§ **AUFGABE**: Welche Personen nennt der Artikel über verunreinigtes Saatgut namentlich? Gib zu jeder die Funktion oder Zugehörigkeit an, die der Artikel nennt.

─── TEXTAUSZUG

# taz.de -- Saatgut in der Landwirtschaft: Laxere Vorschriften für Gentech-Produkte
       
       > Trotz Saatgut-Kontaminationen will die Union Gen-Verunreinigungen mit
       > "praktikableren" Vorschriften legalisieren. Die Grünen pochen auf die
       > Sorgfaltspflicht des Staates.
       
 (IMG) Bild: 2009 ließ Landwirtschaftsministerin Ilse Aigner (CSU) nach Protesten den Genmais "Mon 810" verbieten.
       
       BERLIN taz | Die Regierung will offenbar nicht mehr so genau hinschauen:
       Immer wieder werden versehentlich gentechnisch veränderte Pflanzen
       angebaut, weil konventionelles Saatgut verunreinigt ist. Doch anstatt die
       Kontrollen zu verschärfen, plant Landwirtschaftsministerin Ilse Aigner
       (CSU), ungenauere Nachweisverfahren für Futter- und Lebensmittel
       vorzuschreiben.
       
       Bei Stichproben fanden Behörden allein in diesem Jahr in sieben
       Bundesländern konventionelles Mais-Saatgut, das gentechnisch veränderte
       Maissamen enthielt. Insgesamt 20 von 305 Proben waren verunreinigt, eine
       aus Schleswig-Holstein stammende sogar gleich vierfach. Diese Ergebnisse
       wurden diese Woche von Greenpeace veröffentlicht.
       
       Vor allem für Biolandwirte stellt unentdecktes Wachstum von Genpflanzen ein
       Problem dar. Der Präsident des Anbauverbands Bioland, Thomas Dorsch,
       befürchtet eine "schleichende Verunreinigung". Auch Martin Hofstetter von
       Greenpeace warnt: "Verunreinigtes Saatgut kann dazu führen, dass sich
       Genpflanzen unkontrolliert ausbreiten und in die Nahrungskette gelangen."

──────
─── MATERIAL

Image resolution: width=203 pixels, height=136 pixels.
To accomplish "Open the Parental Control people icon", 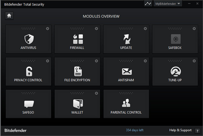I will click(126, 103).
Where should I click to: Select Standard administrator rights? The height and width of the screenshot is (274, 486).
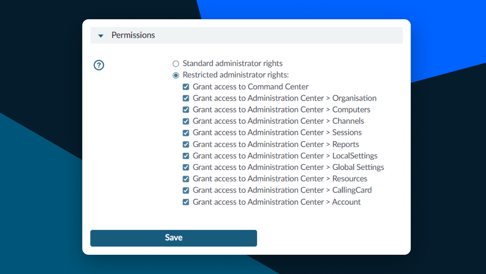coord(176,63)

──────

§ **LÖSUNG**:
- Ilse Aigner: Landwirtschaftsministerin (CSU)
- Thomas Dorsch: Präsident des Anbauverbands Bioland
- Martin Hofstetter: von Greenpeace